Mark Henry Gallagher (born 9 March 1962) is a Formula 1 motor racing executive, public speaker, media commentator and director. He is currently the managing director of Performance Insights Ltd and was the founder and co-owner of Status Grand Prix, which won the 2009 A1 Grand Prix World Cup Motorsport and competed in GP3, GP2 and World Endurance sports car racing.

== Career ==
He began working as a journalist and broadcaster for Formula One F1 in 1986 and later started as a media consultant for major sponsors. He joined Eddie Jordan’s fledgling F1 team for its debut season in 1991 as Press Officer before working with Pacific Racing and on Ford’s WRC programme before returning to Jordan Grand Prix in 1995 where he became Head of Marketing, joining the management board in 1998. Gallagher joined Jaguar Racing in 2004, remaining with the team when it became Red Bull Racing.

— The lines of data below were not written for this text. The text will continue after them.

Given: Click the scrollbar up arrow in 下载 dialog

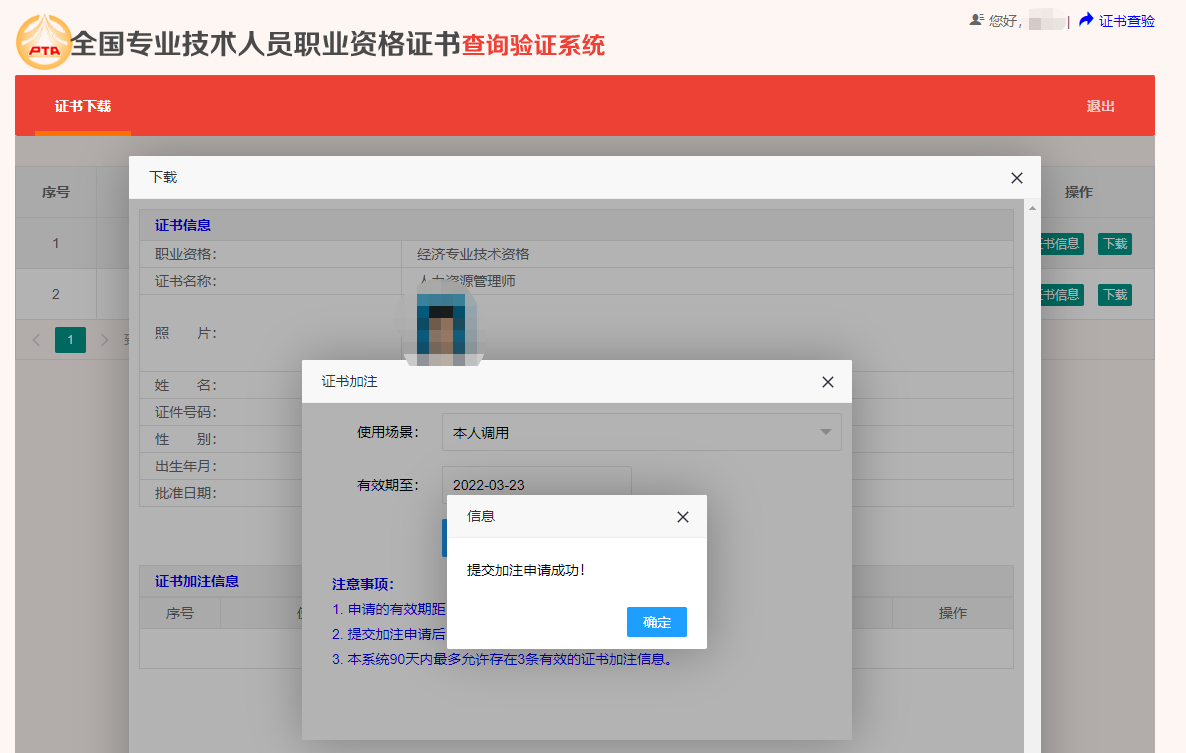Looking at the screenshot, I should (x=1032, y=208).
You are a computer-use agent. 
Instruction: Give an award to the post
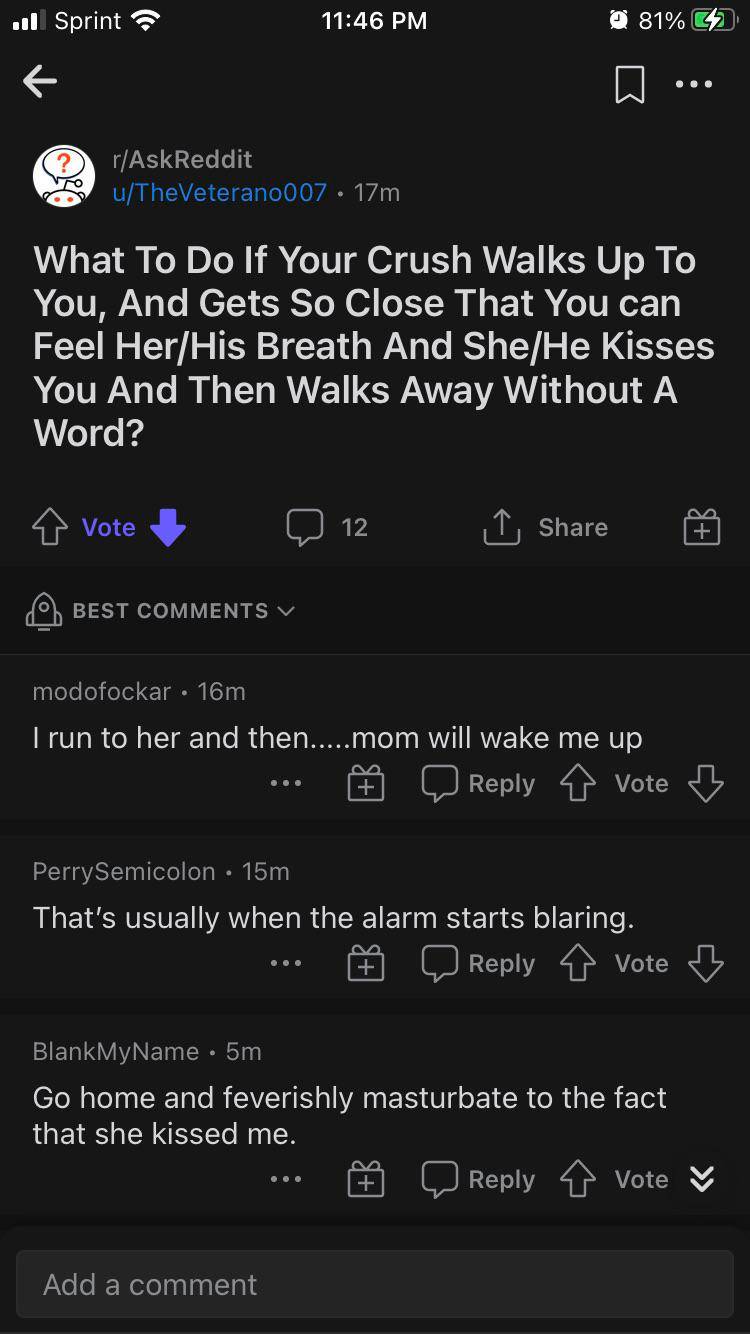click(x=701, y=527)
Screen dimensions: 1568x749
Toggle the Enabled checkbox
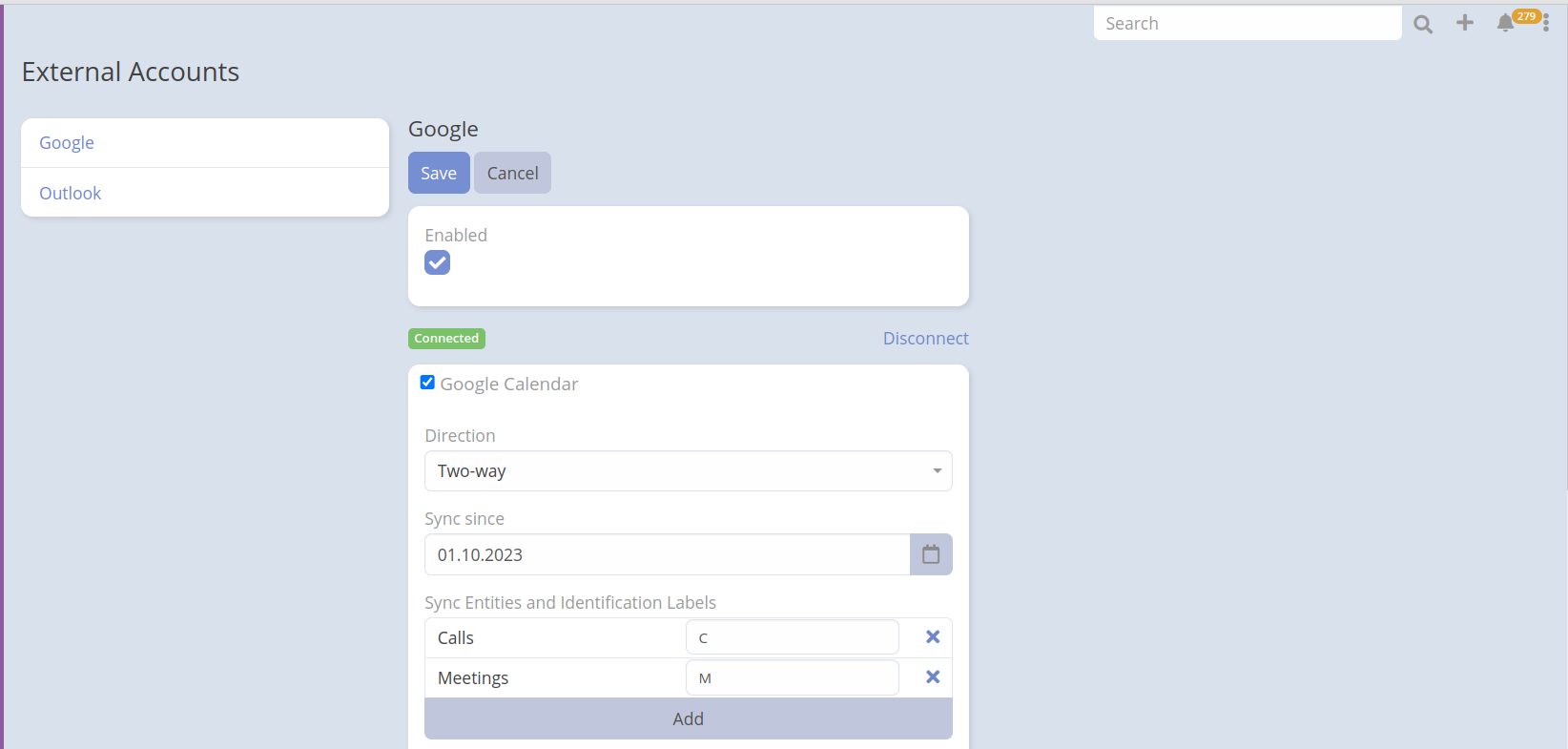click(x=437, y=262)
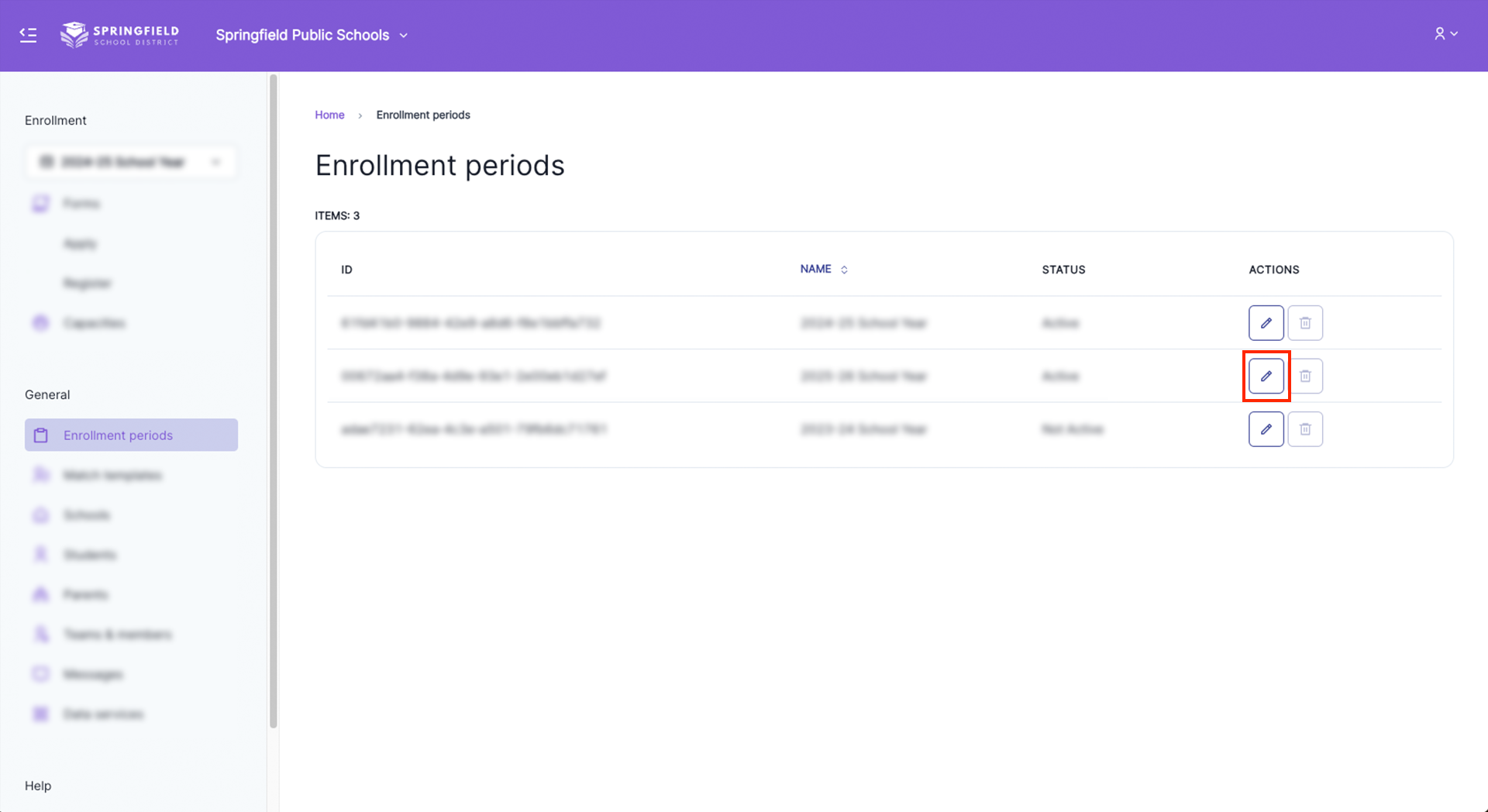The width and height of the screenshot is (1488, 812).
Task: Navigate to Capacities in the Enrollment section
Action: pos(94,323)
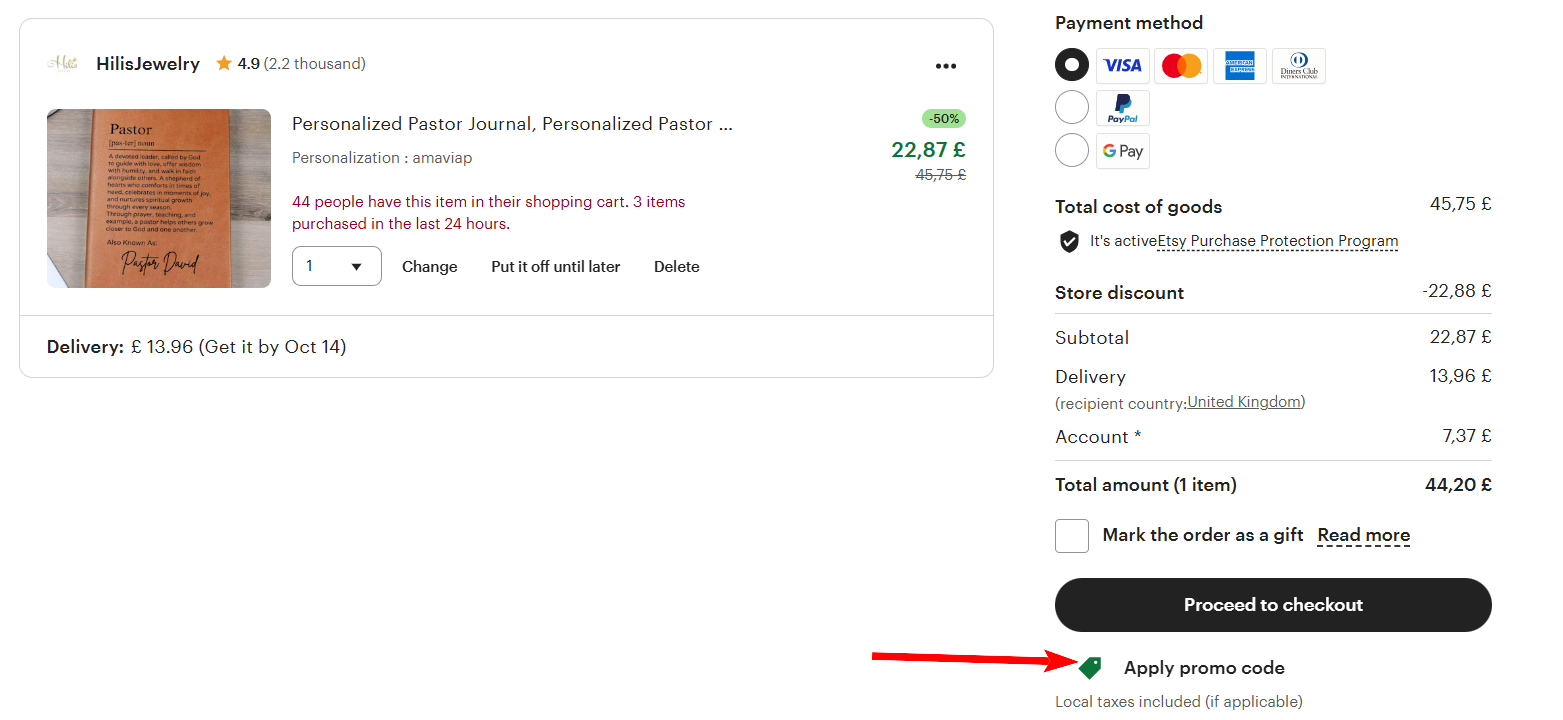Image resolution: width=1563 pixels, height=720 pixels.
Task: Select the PayPal payment radio button
Action: pyautogui.click(x=1072, y=107)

He was appointed head of the Cosworth F1 engine business in August 2009. He has commentated on Formula One on ESPN Star Sports and BBC Radio 5 Live and has contributed to a wide range of media channels including BBC News, Channel 4 News, CNN, CNBC and Al Jazeera News. He is a columnist and feature writer for Grand Prix Racing magazine in the UK which is part of the Motorsport Network and presents two podcasts; At The Controls cohosted by Jonathan Legard and Inside Formula 1 with Mika Häkkinen. Between 2005 and 2009 Mark Gallagher was engaged by Pixar Animation Studios to consult on Formula 1 during site visits and coordinated the agreement with Formula 1 for the European launch of Cars at the 2006 Spanish Grand Prix.

==Bibliography==
- Grand Prix – The Last 25 Years (1991)
- The Business of Winning - Strategic Success from the Formula One track to the Boardroom (2014)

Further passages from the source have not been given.